Good point and very valid strategy - although uncle Sam likely helps paying a portion of that 5.375%?

Uncle Sam likes to take a bit off the top of any other investment. And I would rather have to pay less $1.00 interest even if it costs me 0.50 in taxes. I am still ahead.
 
Your question makes no sense to me. It is like asking me: "If you had a guaranteed effective anti-gravity belt, would you jump?" The premise is so ridiculous that answering the question is meaningless. ....
That's what I was thinking, but the OP is being cagey. My spidey sense tells me what he is really talking about is paying off a 5% mortgage. I think it is a set-up for the old question.

Am I right, OP? :cool:

Then the answer is (wait for it....) "It depends". How many years left on the mortgage? Can you refi?

-ERD50
 
Your question makes no sense to me. It is like asking me: "If you had a guaranteed effective anti-gravity belt, would you jump?" The premise is so ridiculous that answering the question is meaningless.

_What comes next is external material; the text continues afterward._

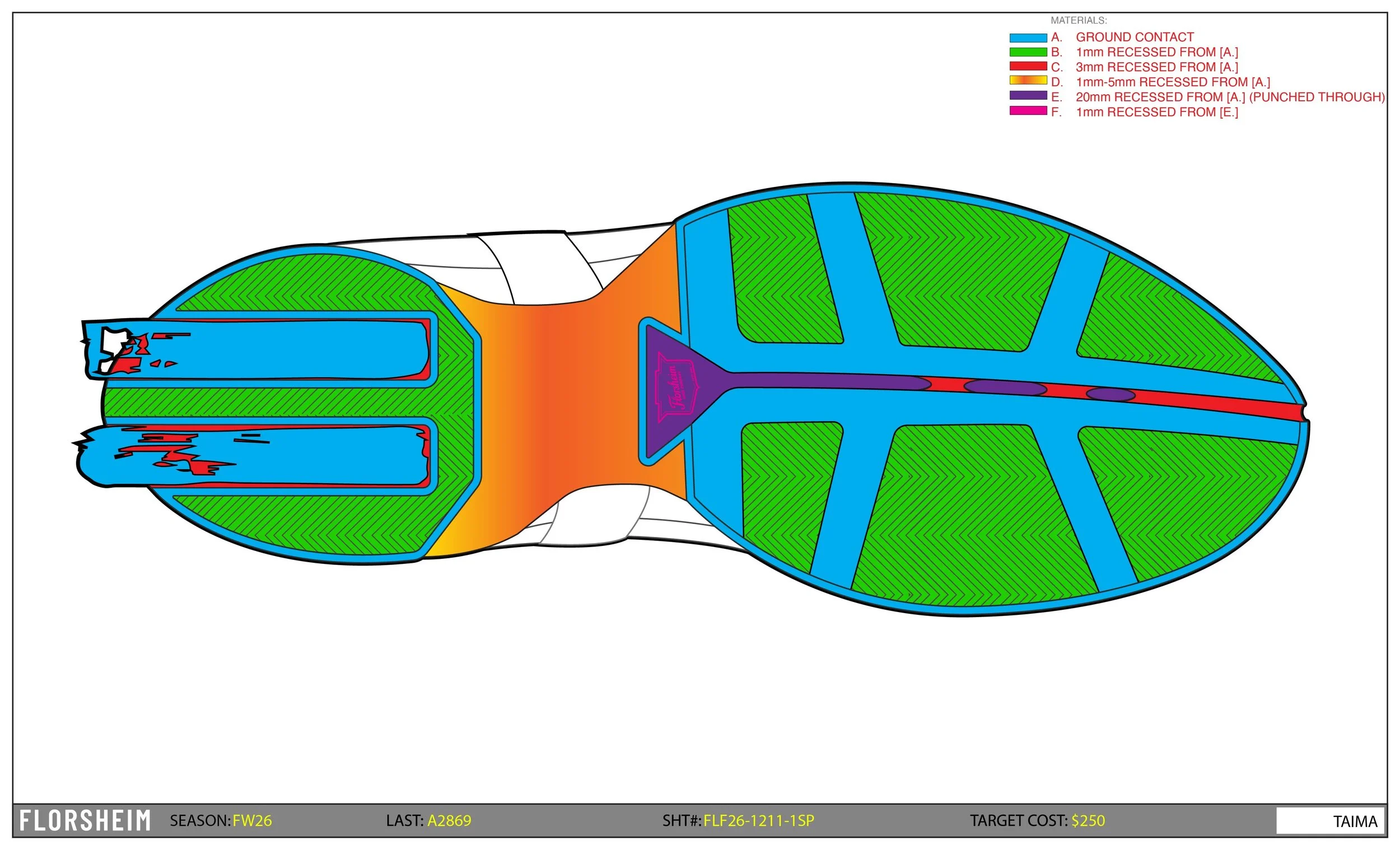Select the red 3mm recessed legend swatch

1028,67
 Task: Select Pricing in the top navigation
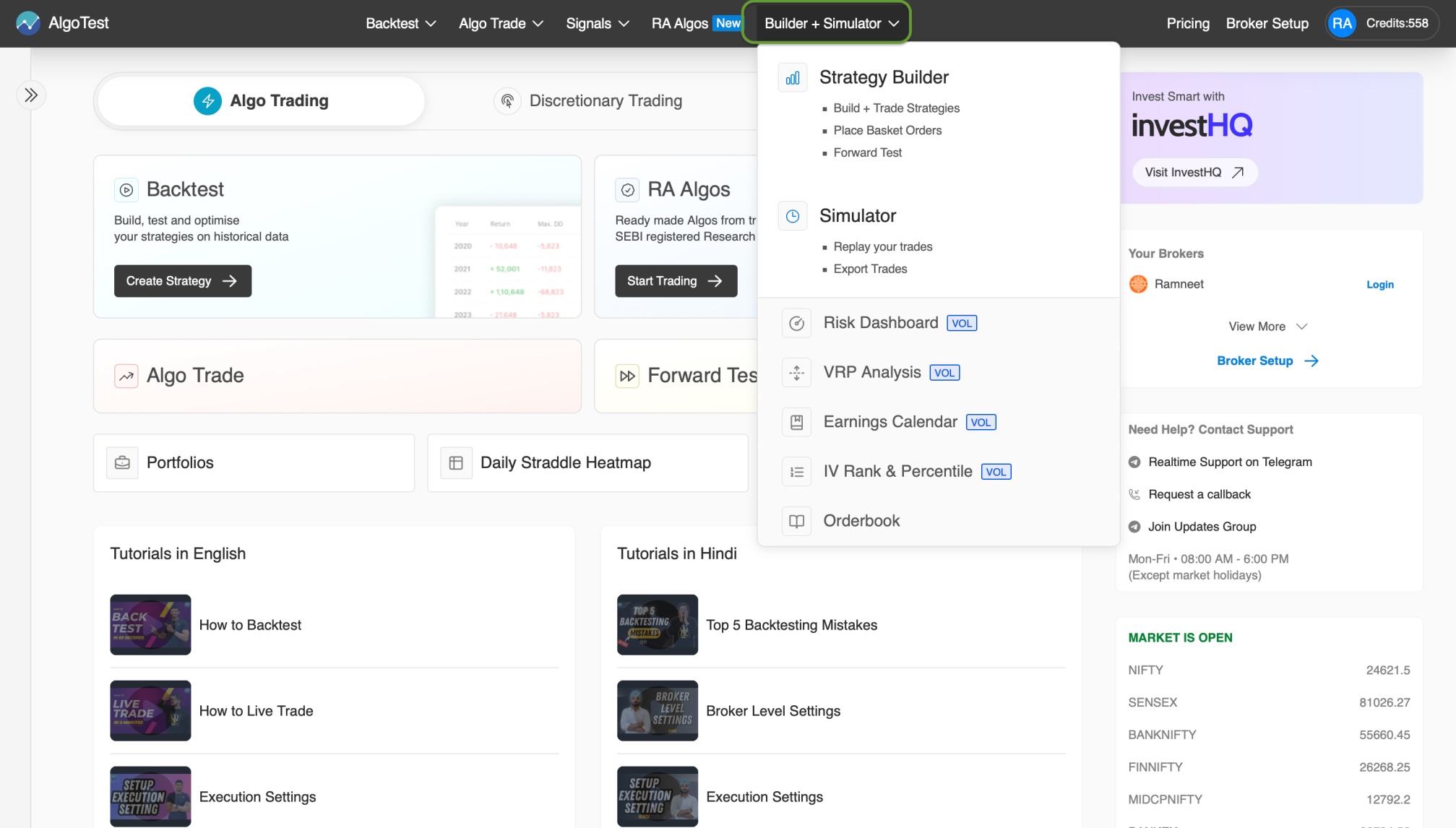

For sure. There are enough important questions that we will never answer 10% of them, I miss the point of absolutely imaginary things.

Ha
 
Ok, I'll play.
5% and God says no risk, I'd move everything into it that I could without creating a huge tax cost, as that would defeat the purpose.



I am with you Sunset.. I am not going to try to play smart and overthink anything that OP doesn't want to hear. He just wants to know if "safe 5% sounds good". For my needs, I would roll everything up and put it all in the 5% safe all day for 2 years...Would even ask for a 2 year extension if present environment is the same in 2 years.